Serial adjudications on a single project - why not?

read time: 5 mins
10.10.23

It is established law that an adjudicator cannot determine a dispute which has already been decided in an earlier adjudication. Where a party to a construction project wishes to bring a second adjudication, this can lead to difficult questions of whether the second adjudicator is bound by the earlier adjudication decision. This is because the dispute referred to adjudication in the second adjudication overlaps with or is the same as the dispute decided in the first adjudication.

In the recent Court of Appeal judgment of Sudlows Ltd V Global Switch Estates 1 LTD [2023] EWCA Civ 81 the court considered the test used to establish whether the second dispute is the same as the dispute decided in the earlier adjudication in the context of two adjudications, one following the other, in relation to extension of time entitlement for different periods of delay. 

One might naturally be drawn to the conclusion that responsibility for delay for two different periods of time would constitute two distinct and different disputes. The Court of Appeal’s decision is summarised below.

Coulson LJ set out the following guidance for deciding whether a particular dispute has already been decided in an earlier adjudication:

  1. The adjudicator (and, if necessary, the court on enforcement) should be encouraged to give a robust and common sense answer to the issue. It should not be a complex question of interpretation of documents and citation of authority.
  2. When analysing two adjudicator decisions to see if the same dispute has been decided you should look at what the first adjudicator actually decided to see if the second adjudicator has impinged on the earlier decision. What matters is what it was, in reality, that the earlier adjudicator decided. It is that which cannot be re-adjudicated.
  3. The third critical principle is the need for flexibility, applying a test of fact and degree. This is to prevent a party from re-adjudicating a claim (or a defence) on which they have unequivocally lost in an earlier adjudication, but to ensure that what is essentially a new claim or a new defence is not shut out. A new, wider, claim or defence in a second adjudication is permissible, even if it includes elements of a claim which had been considered before.
  4. One way of at least testing whether the correct approach has been adopted is to consider whether, if the second adjudication is allowed to continue, it would or might lead to a result which is fundamentally incompatible with the result in the first adjudication. If in that second adjudication, one or other of the parties is asking the adjudicator to do something that is diametrically opposed to that which the first adjudicator decided, then that may be an indication that what they are seeking to do is impermissible.
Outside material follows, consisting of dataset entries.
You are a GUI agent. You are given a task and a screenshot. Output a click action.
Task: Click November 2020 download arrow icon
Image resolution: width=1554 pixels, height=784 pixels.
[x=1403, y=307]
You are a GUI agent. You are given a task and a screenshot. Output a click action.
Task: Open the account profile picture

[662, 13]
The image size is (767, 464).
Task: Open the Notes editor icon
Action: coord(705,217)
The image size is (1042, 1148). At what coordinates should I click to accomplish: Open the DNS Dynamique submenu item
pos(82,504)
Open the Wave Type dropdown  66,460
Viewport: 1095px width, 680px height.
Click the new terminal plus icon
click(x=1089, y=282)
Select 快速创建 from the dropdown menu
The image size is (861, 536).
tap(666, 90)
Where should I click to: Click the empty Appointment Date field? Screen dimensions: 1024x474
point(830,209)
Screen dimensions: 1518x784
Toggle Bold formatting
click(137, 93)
The nature of Sudlows’ two extension of time claims

This was a very unusual delay case. It is almost always the case that in serial extension of time disputes, the arguments about delay range across different competing Relevant Events, the different alleged effects of those different Relevant Events and the consequences of different critical path analyses. But none of that was in play, either in the first or second Adjudication here.

In both adjudications, it was agreed that there was only one cause of the relevant delay (cabling and ductwork issues.) That period of delay was also agreed. The only substantive dispute was which party was contractually responsible for those issues, and therefore that delay. Although the period of the extension of time claimed in the second Adjudication  was obviously different to that which had been claimed in the earlier Adjudication, nothing else had changed. There were still no other competing Relevant Events, and no other matters said to be on the critical path. Importantly, during this second period, no further work was undertaken by Sudlows, just as no work had been done for much of the period that was the subject of the earlier Adjudication.

The complicating factor

In this case the second adjudicator decided he was bound by the earlier adjudicator’s finding that Global was the party responsible for the cabling and ductwork issues but stated in his decision that if he hadn’t been bound by that earlier finding he would have come to a different conclusion on the same issue of contractual liability. This no doubt encouraged Global to challenge his finding that he was bound by the earlier adjudicator’s finding that Global was the party responsible.

The Court of Appeal’s decision

Perhaps unsurprisingly, given the nature of Sudlows’ two extension of time claims and given that the first adjudicator had decided Global was the party responsible for the cabling and ductwork issues, the Court of Appeal decided that the dispute in the second adjudication was the same dispute as decided in the earlier adjudication such that the second adjudicator was bound by the finding of the earlier adjudicator, even though the disputes related to different periods of delay. This was because the only substantive dispute was which party was contractually responsible for the cabling and ductwork issues and this had already been decided by the earlier adjudicator. The second adjudicator was therefore right to consider himself bound by that earlier finding.

In line with Coulson LJ’s four points set out above, in the second adjudication Global was asking the adjudicator to do something that was diametrically opposed to that which the earlier adjudicator decided i.e. decide that Sudlows and not Global were responsible for the cabling & ductwork issues which caused the delay (albeit delay for a different period of time in the second adjudication).